We took a little mini vacation and spent two nights in Gettysburg. My son is a great history lover, particularly wars, and specifically the Civil War. You can imagine the pull Gettysburg has for him. He recently memorized the Gettysburg Address, and he was itching to see the place where Lincoln gave the actual speech all of those years ago.
Me, I was a little worried. It is a Civil War buff’s playground, it’s true, but it’s a solemn place. Where we live we are surrounded by Civil War history. Literally. Somehow up there, it was different. Such a huge battle, so important, and so many lives lost in such a short time. Ian tends to be pretty tender-hearted, and I wasn’t sure what he would think. He did fine–he was shocked, I think, but like so many of us, it was such a long time ago, it tends to lose some of the heart-wrenching potency. It was in another time, and another world–a world that my eleven year old son, who thinks I’m old–can barely even fathom.
On the way home today, we went to the Flight 93 National Memorial Site. That tragedy, my friend, happened in a world that we can not only fathom, but that we live in still today.
The site is still a temporary arrangement. The crash site is in a field at the foot of an old strip mine, and the metal building that was once part of the mine, which stopped producing in 1995, serves as an exhibit room now. At the time of the crash–a day which I’m sure I don’t need to name, but anyway, on September 11, 2001–it served as the base for the investigation and eventually the recovery. Also, the media crush gathered on the overlook that now serves as the visitor overlook.
It’s not a very fancy memorial, but for all that, it says a lot. There is ongoing construction, so it’s not peaceful, or beautiful. There is a makeshift chain link fence with two signs hanging on it that show where the site of the crash was on that day, and tells a little bit about what happened, and what the memorial will be like when it’s finished this September, which will of course be the ten year anniversary. Inside the exhibit, there are more details about both, and pictures of the 40 passengers and crew who died that day. There is a guest book, and a place to write a message and hang it on the message wall. I wanted to, but I didn’t know what to say. I didn’t know what NOT to say.
What can anybody say? Forty people got on a plane that day, that’s all. At Gettysburg, so many thousands approached that battle, as so many of them had done before, and as some would do again, and what were they thinking? At the National Military Museum, I heard a quote, which I can’t remember verbatim, but which basically said, any man who faces death and mutilation without fear is a lunatic, but one who fears death and mutilation, but faces them anyway because of duty and honor, is a hero. I’m sure not all of the boys at Gettysburg wanted to be there, some maybe didn’t choose to be there, but once they were there, they faced death, and fear, and they were heroes–blue or gray, black or white–they did give the last full measure of devotion.
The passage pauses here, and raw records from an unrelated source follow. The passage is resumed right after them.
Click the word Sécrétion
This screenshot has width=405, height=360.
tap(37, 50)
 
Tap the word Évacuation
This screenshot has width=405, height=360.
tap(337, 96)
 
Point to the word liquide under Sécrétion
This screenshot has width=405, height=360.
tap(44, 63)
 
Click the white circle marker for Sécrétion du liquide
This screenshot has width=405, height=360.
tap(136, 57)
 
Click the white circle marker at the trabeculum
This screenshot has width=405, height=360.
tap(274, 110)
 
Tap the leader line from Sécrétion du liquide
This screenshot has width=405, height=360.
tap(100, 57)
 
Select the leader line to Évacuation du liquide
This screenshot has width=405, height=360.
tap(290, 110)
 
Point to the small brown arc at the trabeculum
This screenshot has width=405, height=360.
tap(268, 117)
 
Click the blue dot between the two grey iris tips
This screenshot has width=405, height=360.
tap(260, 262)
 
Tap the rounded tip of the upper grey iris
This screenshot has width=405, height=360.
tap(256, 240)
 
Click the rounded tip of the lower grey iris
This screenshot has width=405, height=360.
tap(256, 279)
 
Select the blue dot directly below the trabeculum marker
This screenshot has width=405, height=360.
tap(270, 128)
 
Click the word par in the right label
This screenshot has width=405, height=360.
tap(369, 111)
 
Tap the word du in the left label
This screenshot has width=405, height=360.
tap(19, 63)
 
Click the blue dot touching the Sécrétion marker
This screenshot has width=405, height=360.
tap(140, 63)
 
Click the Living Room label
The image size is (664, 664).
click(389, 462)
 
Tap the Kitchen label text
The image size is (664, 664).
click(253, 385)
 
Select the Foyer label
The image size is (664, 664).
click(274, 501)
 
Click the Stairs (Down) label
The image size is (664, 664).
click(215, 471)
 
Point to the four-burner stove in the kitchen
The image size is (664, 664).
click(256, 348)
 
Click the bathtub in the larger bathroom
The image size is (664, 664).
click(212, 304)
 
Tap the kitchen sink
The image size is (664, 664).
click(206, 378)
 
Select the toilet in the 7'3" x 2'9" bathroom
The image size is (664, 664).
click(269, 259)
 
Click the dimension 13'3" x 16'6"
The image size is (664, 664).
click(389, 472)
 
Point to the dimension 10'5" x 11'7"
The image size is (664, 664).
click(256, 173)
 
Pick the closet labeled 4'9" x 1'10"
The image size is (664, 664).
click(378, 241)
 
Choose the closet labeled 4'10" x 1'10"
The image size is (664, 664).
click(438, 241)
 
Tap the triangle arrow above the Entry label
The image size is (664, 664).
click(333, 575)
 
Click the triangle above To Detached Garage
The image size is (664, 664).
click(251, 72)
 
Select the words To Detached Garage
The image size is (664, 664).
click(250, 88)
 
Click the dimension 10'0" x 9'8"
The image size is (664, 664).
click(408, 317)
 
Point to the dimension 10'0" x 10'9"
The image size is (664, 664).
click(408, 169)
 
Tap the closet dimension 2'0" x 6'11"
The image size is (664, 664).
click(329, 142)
So, forty people got on a plane. Thousands of people do that every day. Do they think they might die? I doubt it. The truth is, any of us might die any time, but we don’t necessarily go around thinking about it. Those forty people, they had plans, dreams, ideas–their whole lives planned out. We know now, some very bad people had different plans, and things changed for those forty people on board Flight 93. I sit here in my comfortable chair, with my family asleep in various parts of the house around me, and I don’t know if I would have done what those people did.
Maybe they would have said that same thing, too. They weren’t soldiers, after all. They were just people on a plane. Suddenly, they were confronted with the possibility of death, and fear, and what did they do? They faced it. They knew what had happened with the other planes. They knew what was going to happen to their plane, too, I bet, but they faced it. They didn’t set out to be heroes, and I know their families would rather have them here than have a million memorials dedicated to them–that’s how I’d feel–but it happened, and they lost their own lives in an attempt to keep others from dying. What is that but the last full measure of devotion? Maybe quoting the Gettysburg Address is cliché, but it’s a simple, beautiful speech, and those words meant something then, and they mean something now. I think of the fear they faced, and the heartbreak of their families, and of that memorial, and of my son, and my daughter, and I am so glad that there are still heroes, still people who can face fear and death, and face it with a courage I can’t even imagine.
We hear bad things so much. Our lives are inundated with the terrible things that people do. But sometimes, people do things that aren’t terrible, but wonderful. Sad, and awful, but wonderful. When people do terrible things, I’m so glad that there are other people who will stand up, even though they may not have volunteered for the job. Those people lived a hundred and fifty years ago, and ten years ago, and today. If you pray, or meditate, or whatever you do, think about those forty people, and what they did, and the hard anniversary that’s coming up for their loved ones, and say thanks for all of the heroes, then and now. Then go give your kids a kiss. I think I’ll do that now, too.